Nobody expects New York to be quiet, but noise—anarchic all-night outdoor raves, revved-up illegal dirt bikes, exploding fireworks, blasting sidewalk speakers, air-slapping choppers, and much else disrupting residents’ sleep and sanity—has become a true menace to public order, and it has worsened since the Covid-19 pandemic struck. Noise now accounts for nearly a third of the complaints to the city’s 311 quality-of-life hotline, and more than 800,000 New Yorkers report at least seven noise-related disruptions a week. In “The Gotham Cacophony,” Nicole Gelinas details the full extent of the problem and says that officials need to act now, or the incessant din will impede the city’s post-pandemic recovery.

Major American corporations have endorsed a progressive worldview on race far to the left of the majority of Americans, telling their workers to challenge colorblindness, watch out for microaggressions, and—if they’re white—confess to their purported privileges. Charles Fain Lehman’s “The Genealogy of Woke Capital” describes how the business world came to parrot the “diversity” obsessions of radical academics—a development that harms the social fabric, even as it does zilch for profits. As Lehman argues, legal and political means are available to end the woke-ification of capital. One can find a far more hopeful vision of American race relations in the writings of the African-American social critic Shelby Steele, argues Samuel Kronen in “American Humanist.” For Steele, the only way to escape from contemporary racial tensions is to reinvigorate the noble idea—the original inspiration of the civil rights movement—that beneath our skin, we share a common humanity and national destiny.

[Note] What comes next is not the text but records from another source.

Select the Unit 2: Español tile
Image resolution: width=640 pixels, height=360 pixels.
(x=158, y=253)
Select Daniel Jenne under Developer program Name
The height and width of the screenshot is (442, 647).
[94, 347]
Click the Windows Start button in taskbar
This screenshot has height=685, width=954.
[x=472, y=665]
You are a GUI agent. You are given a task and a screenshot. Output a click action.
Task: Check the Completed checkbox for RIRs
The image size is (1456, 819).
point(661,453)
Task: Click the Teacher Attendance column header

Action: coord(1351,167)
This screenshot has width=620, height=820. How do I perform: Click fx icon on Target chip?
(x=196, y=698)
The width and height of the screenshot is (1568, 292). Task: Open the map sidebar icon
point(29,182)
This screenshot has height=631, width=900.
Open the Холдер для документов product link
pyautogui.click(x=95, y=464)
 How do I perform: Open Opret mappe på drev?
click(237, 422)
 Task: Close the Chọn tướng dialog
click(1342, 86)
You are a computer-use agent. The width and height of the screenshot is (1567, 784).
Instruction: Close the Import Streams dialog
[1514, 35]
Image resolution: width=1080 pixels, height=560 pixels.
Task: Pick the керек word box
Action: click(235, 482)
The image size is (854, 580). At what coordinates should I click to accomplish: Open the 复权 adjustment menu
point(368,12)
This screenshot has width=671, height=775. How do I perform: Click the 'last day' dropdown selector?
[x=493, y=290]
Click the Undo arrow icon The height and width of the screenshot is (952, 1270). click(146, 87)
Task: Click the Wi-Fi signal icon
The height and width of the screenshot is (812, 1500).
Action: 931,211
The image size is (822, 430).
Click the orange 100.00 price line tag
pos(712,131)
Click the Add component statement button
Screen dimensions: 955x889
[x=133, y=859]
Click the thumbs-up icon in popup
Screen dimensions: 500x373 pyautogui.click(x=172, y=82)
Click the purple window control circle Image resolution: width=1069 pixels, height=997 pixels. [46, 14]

Apart from an effective vaccine rollout, Britain’s response to the Covid-19 pandemic has revealed a shockingly servile side to her adopted country, novelist Lionel Shriver writes in “The Most Frightened Nation.” During the course of the health emergency, the U.K. locked down with more constraints, and for longer, than most other countries. Yet as Shriver observes, most British citizens have “complained only when they haven’t been controlled enough.” With surveys showing more than half of Brits wanting government mask mandates to last forever and eight out of ten “anxious” about lifting any pandemic-related restrictions, Shriver wonders: What happened to the love of liberty of the freeborn English? Worrying that the pandemic has strengthened the forces that want to end travel and keep us close to home, Pascal Bruckner asks: “Will We Be Sorry We Shut Down?”

New contributing editor Judge Glock’s “A Benefit, Not a Burden” offers a defense of property taxes—when properly implemented. Economists like such taxes, at least in theory, because the revenues they generate fund local government services, so taxpayers should be able to see what they’re getting for their money. At various points in American history, that’s been true. But these days, the public hates the property tax more than any other levy. The reason, Glock argues, is that, since the 1970s, state and local laws have made the tax a means of redistribution, obscured how it is administered, and weakened its connection to local benefits.

Urban highways were built during the 1950s and 1960s as an accommodation to the era of the motor vehicle—but, as with other planning initiatives of the time, they often damaged, or even destroyed, the communities they were meant to help, writes Eric Kober in “Scars on the Cities.” To restore neighborhood vitality, he says, the highways will have to go—and that’s already happening in many places. Getting mentally ill people off the streets, where many are homeless, and into treatment is also crucial to keeping cities vibrant; Stephen Eide warns in “The Future of Crisis Response” that replacing the police with social workers in carrying out this often-dangerous task won’t work.

Our Urbanities section has a crime theme this issue. Theodore Dalrymple’s “The Mystery of Murder” reopens the notorious case of Donald Hume, suspected—though never convicted—of the killing of Stanley Setty in 1949, while Springs Toledo’s propulsive “Confessions of a Loan Shark” takes us back, via the recollections and regrets of former mobster John “Maxie” Shackelford, to Boston’s vicious Gangland War of the 1960s.